[AUFGABENSTELLUNG]
Beantworten Sie bitte anhand des Lesetextes unten die drei Fragen.
(a) An welchem Tag nahmen die Patentinhaberinnen den Antrag auf mündliche Verhandlung zurück?
(b) Was beantragte die Einsprechende mit ihrer Erwiderung?
(c) An welchem Tag fand die mündliche Verhandlung vor der Kammer statt?

[LESETEXT]

II. Mit ihrer Beschwerdebegründung beantragten die Patentinhaberinnen (Beschwerdeführerinnen), die Entscheidung der Einspruchsabteilung aufzuheben und den Einspruch unter weiterer Entscheidung über die Einspruchsgründe nach Artikel 100 (a) und (b) EPÜ zurückzuweisen, hilfsweise die Angelegenheit zur Entscheidung über diese weiteren Einspruchsgründe an die Einspruchsabteilung zurückzuverweisen.
III. Die Einsprechende (Beschwerdegegnerin) beantragte mit ihrer Erwiderung, die Beschwerde zurückzuweisen.
IV. Beide Parteien beantragten hilfsweise eine mündliche Verhandlung.
V. In einer der Ladung zur mündlichen Verhandlung folgenden Mitteilung gemäß Artikel 15 (1) VOBK nahm die Kammer zum Sachverhalt, insbesondere zu der Frage, ob der Einspruchsgrund nach Artikel 100 (c) EPÜ der Aufrechterhaltung des Patents entgegensteht, Stellung.
VI. Mit Schreiben vom 8. Februar 2019 nahmen die Patentinhaberinnen den Antrag auf mündliche Verhandlung zurück und teilten mit, dass sie nicht an der mündlichen Verhandlung teilnehmen werden. Die Patentinhaberinnen beantragten, der Beschwerde stattzugeben und die Sache zur weiteren Entscheidung an die Einspruchsabteilung zurückzuverweisen.
VII. Am 19. März 2019 fand in Abwesenheit der Patentinhaberinnen eine mündliche Verhandlung vor der Kammer statt.
Die Beschwerdeführerinnen beantragten schriftlich, die angefochtene Entscheidung aufzuheben und die Angelegenheit zur weiteren Entscheidung an die Einspruchsabteilung zurückzuverweisen.
Die Beschwerdegegnerin beantragte, die Beschwerde zurückzuweisen.
Am Ende der Verhandlung verkündete der Vorsitzende die Entscheidung der Kammer.

[BEREITGESTELLTES MATERIAL]
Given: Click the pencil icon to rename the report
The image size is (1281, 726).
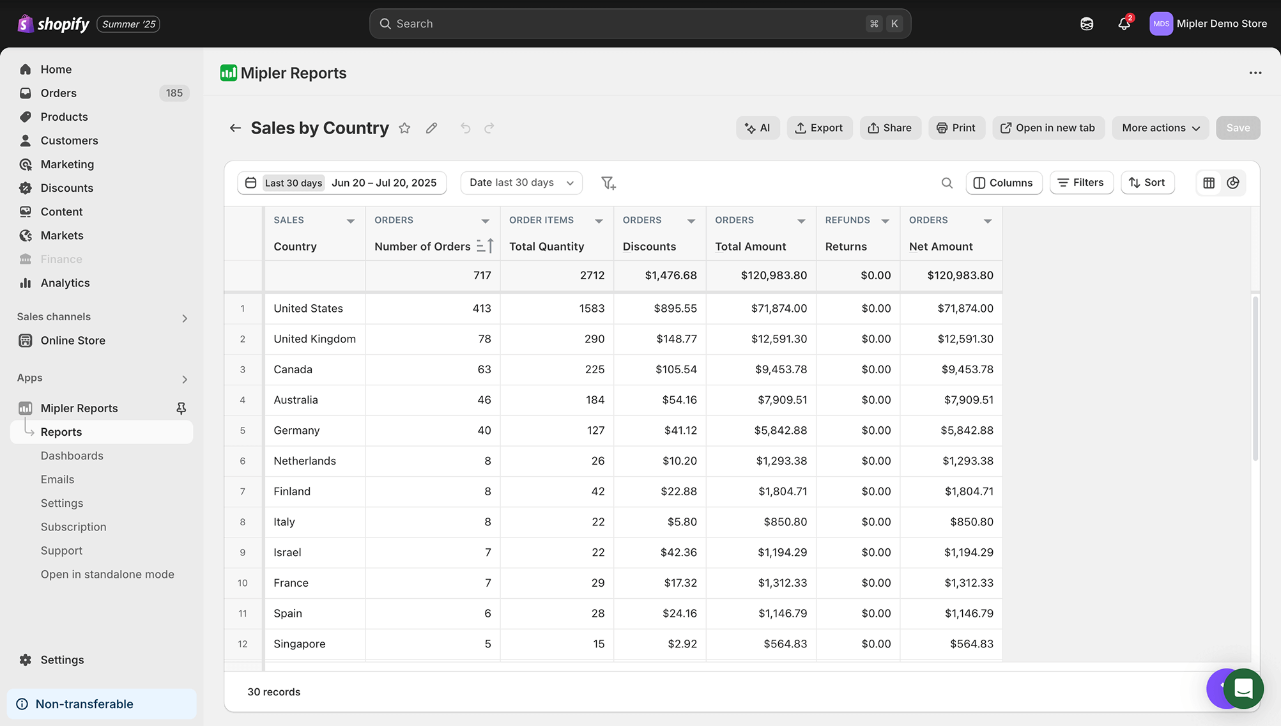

[RICHTIGE ANTWORT]
(a) Am 8. Februar 2019.
(b) Die Beschwerde zurückzuweisen.
(c) Am 19. März 2019.